This gives the tree some interesting properties which make log N querying and updating possible.

- Every index has exactly one interval ending there. This is obvious from the way we constructed the tree.
- Every range [1,x] is constructable from the intervals given, and every range decomposes into at most log N ranges. (This will be proved below)
- Every index is included in at most log N intervals. (This will also be proved below)

Proof that every range [1,x] is constructable from the intervals given.

A range query can be defined recursively [1,x] = [1,a-1]+[a,x] where [a,x] is the interval ending at x. x's which are powers of two are base cases as they contain the range [1,x] precalced. a is never below 1 as it is defined as the least sig bit in x, and x — (least sig bit) is either positive or a base case.

Proof that the range [1,x] can be broken down into a log N number of intervals.

let len(index) = length of the interval ending at index.
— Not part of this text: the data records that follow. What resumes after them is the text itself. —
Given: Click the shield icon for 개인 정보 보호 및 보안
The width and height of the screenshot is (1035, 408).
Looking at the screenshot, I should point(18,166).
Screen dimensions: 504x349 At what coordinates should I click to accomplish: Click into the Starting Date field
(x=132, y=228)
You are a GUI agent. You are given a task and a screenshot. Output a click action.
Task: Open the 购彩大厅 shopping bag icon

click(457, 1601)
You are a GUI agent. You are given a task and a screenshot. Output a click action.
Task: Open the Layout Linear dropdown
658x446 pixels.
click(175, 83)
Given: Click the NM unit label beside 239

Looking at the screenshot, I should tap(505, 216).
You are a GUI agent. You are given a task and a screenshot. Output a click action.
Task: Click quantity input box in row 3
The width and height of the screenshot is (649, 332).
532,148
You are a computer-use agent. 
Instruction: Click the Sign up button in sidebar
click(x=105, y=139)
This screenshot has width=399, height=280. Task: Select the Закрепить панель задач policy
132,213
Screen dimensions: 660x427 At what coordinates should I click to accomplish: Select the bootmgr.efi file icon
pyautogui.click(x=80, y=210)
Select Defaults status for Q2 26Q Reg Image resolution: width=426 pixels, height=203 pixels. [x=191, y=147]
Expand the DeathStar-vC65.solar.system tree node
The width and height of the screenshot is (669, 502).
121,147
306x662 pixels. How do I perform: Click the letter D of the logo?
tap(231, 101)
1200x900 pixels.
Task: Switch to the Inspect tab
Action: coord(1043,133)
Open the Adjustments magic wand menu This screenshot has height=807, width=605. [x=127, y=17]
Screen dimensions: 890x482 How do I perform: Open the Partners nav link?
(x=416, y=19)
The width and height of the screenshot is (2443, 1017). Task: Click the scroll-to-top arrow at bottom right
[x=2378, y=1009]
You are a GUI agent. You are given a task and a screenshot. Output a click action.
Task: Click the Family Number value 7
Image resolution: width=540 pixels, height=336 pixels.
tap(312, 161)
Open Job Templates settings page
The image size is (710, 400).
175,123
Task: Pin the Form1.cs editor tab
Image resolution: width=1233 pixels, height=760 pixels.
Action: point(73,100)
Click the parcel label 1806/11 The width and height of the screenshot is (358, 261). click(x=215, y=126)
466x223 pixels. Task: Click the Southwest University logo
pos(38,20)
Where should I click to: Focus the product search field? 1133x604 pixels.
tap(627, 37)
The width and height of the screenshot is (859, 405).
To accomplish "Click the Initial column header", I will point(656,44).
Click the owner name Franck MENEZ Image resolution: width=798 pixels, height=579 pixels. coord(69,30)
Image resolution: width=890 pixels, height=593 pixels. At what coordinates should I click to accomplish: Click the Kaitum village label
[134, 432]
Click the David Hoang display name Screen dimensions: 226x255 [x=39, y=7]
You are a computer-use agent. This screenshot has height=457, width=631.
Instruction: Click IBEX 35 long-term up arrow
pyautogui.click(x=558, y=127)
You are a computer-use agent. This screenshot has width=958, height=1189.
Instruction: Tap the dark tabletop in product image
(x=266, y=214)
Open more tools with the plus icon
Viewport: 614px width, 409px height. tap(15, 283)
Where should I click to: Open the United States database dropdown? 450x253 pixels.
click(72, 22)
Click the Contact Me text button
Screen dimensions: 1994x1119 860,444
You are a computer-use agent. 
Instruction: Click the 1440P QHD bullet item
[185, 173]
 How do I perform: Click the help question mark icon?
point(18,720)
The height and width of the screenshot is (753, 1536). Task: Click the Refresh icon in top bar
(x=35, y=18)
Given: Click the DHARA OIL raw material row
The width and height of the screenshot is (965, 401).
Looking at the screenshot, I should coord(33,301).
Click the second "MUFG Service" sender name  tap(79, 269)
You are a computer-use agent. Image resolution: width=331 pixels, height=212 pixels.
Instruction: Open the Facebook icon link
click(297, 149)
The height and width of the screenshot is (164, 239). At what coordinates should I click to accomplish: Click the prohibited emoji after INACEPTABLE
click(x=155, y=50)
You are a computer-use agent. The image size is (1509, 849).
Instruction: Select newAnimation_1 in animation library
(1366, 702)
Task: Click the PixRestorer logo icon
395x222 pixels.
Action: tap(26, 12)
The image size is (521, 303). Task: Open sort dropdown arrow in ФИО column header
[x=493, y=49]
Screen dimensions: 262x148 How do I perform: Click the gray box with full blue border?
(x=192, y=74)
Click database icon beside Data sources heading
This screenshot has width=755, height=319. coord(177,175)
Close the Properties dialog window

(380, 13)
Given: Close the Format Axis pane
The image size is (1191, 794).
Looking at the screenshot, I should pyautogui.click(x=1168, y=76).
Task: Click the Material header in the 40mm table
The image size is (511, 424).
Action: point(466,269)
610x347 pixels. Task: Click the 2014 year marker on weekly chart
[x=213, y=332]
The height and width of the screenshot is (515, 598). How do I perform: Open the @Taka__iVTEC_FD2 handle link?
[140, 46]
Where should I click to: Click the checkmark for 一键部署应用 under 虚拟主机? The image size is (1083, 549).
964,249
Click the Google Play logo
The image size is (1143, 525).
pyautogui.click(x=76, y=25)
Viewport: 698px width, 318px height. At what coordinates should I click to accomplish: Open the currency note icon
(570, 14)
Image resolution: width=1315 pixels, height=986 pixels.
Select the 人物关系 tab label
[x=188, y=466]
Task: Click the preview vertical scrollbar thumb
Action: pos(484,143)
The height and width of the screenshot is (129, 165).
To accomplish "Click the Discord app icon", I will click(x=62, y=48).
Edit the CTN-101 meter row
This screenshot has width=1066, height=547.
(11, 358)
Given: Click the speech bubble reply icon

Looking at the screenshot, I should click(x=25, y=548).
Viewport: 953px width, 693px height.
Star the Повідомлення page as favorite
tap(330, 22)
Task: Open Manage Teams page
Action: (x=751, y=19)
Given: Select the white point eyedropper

We use the above recursion [1,x] = [1,a-1] + [a,x]. as len(x) = least sig bit in x, and a-1 = x — len(x), the least significant bit in a-1 is greater than len(x) (unless x is a power of two, in which case it is only one interval). (Subtracting len(x) from x removes this bit.) Since len(a-1) > len(x), len(a-1) >= 2 * len(x). This means that we approach 1 at an exponential rate, so it takes log N intervals to construct [1,x].

(Note that visualizing x as a binary integer, and recognizing that at each step in the recursion the least sig bit is turned to zero, and that we end when x reaches 0, means that it takes n steps (where n is the number of bits) at most, and these n bits represent 2^n numbers, so we can reach the logarithmic number of intervals this way too.)

Proof that every index is included in at most log N intervals.

This is essential to proving that updating takes log N operations.

Looking at the pictures this seems true, lets proceed with a proof by contradiction.

Assume intervals ending at a and b with len(a)=len(b) intersect, and without loss of generality let b>a. If these intersect, that means b-len(b)<a. Note that b — len(b) is just removing the least sig bit. As len(a) = len(b) both a and b are indentical from the least sig bit to their start. This also means that as b > a, the binary number above these digits for b is greater than a. Removing the least sig bit from b doesn't change b>a as, in binary, the greater number is determined by the leftmost digit, as every digit carries more weight than all the previous digits combined.

Basically: b = [B]10...00 and a=[A]10...00 with [B]>[A]. b-len(b) = [B]00...00 which is still greater than a, so b cannot intersect a.

As there are a log N number of interval lengths, and no two lengths of the same size intersect, this means that any index is covered by at most log N intervals. Thus, updating an index requires updates to at most log N intervals.